GIVEN INFORMATION:
---------------

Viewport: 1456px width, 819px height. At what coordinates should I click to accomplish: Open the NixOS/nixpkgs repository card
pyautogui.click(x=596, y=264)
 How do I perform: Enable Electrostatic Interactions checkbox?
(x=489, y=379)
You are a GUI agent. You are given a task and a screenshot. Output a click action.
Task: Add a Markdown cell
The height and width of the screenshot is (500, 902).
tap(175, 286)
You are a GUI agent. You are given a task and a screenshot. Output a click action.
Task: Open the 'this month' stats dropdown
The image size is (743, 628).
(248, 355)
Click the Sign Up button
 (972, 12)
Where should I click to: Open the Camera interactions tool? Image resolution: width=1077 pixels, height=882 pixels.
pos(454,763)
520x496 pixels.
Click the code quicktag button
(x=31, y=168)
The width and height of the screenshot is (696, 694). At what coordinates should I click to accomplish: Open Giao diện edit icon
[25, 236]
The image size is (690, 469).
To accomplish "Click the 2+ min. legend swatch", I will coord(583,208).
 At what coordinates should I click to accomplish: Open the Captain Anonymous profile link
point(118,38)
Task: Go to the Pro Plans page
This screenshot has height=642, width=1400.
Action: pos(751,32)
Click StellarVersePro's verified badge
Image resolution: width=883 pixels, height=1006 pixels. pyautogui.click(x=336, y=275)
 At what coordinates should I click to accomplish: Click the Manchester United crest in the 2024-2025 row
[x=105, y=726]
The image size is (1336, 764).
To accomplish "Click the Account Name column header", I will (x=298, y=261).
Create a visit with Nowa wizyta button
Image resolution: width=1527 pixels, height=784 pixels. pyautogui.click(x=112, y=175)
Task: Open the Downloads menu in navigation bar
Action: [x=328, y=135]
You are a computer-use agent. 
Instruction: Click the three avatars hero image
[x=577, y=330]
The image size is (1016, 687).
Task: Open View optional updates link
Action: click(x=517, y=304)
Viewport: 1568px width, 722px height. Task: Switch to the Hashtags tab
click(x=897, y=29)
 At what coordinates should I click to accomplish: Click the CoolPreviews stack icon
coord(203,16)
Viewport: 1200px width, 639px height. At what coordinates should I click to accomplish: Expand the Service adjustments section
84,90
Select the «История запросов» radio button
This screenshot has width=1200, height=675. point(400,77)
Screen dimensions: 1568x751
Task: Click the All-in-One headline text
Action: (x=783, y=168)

---------------

Copy every line of the listing above word for word.

RESPONSE TO THE TASK:
Viewport: 1456px width, 819px height. At what coordinates should I click to accomplish: Open the NixOS/nixpkgs repository card
pyautogui.click(x=596, y=264)
 How do I perform: Enable Electrostatic Interactions checkbox?
(x=489, y=379)
You are a GUI agent. You are given a task and a screenshot. Output a click action.
Task: Add a Markdown cell
The height and width of the screenshot is (500, 902).
tap(175, 286)
You are a GUI agent. You are given a task and a screenshot. Output a click action.
Task: Open the 'this month' stats dropdown
The image size is (743, 628).
(248, 355)
Click the Sign Up button
 (972, 12)
Where should I click to: Open the Camera interactions tool? Image resolution: width=1077 pixels, height=882 pixels.
pos(454,763)
520x496 pixels.
Click the code quicktag button
(x=31, y=168)
The width and height of the screenshot is (696, 694). At what coordinates should I click to accomplish: Open Giao diện edit icon
[25, 236]
The image size is (690, 469).
To accomplish "Click the 2+ min. legend swatch", I will coord(583,208).
 At what coordinates should I click to accomplish: Open the Captain Anonymous profile link
point(118,38)
Task: Go to the Pro Plans page
This screenshot has height=642, width=1400.
Action: pos(751,32)
Click StellarVersePro's verified badge
Image resolution: width=883 pixels, height=1006 pixels. pyautogui.click(x=336, y=275)
 At what coordinates should I click to accomplish: Click the Manchester United crest in the 2024-2025 row
[x=105, y=726]
The image size is (1336, 764).
To accomplish "Click the Account Name column header", I will (x=298, y=261).
Create a visit with Nowa wizyta button
Image resolution: width=1527 pixels, height=784 pixels. pyautogui.click(x=112, y=175)
Task: Open the Downloads menu in navigation bar
Action: [x=328, y=135]
You are a computer-use agent. 
Instruction: Click the three avatars hero image
[x=577, y=330]
The image size is (1016, 687).
Task: Open View optional updates link
Action: click(x=517, y=304)
Viewport: 1568px width, 722px height. Task: Switch to the Hashtags tab
click(x=897, y=29)
 At what coordinates should I click to accomplish: Click the CoolPreviews stack icon
coord(203,16)
Viewport: 1200px width, 639px height. At what coordinates should I click to accomplish: Expand the Service adjustments section
84,90
Select the «История запросов» radio button
This screenshot has width=1200, height=675. point(400,77)
Screen dimensions: 1568x751
Task: Click the All-in-One headline text
Action: (x=783, y=168)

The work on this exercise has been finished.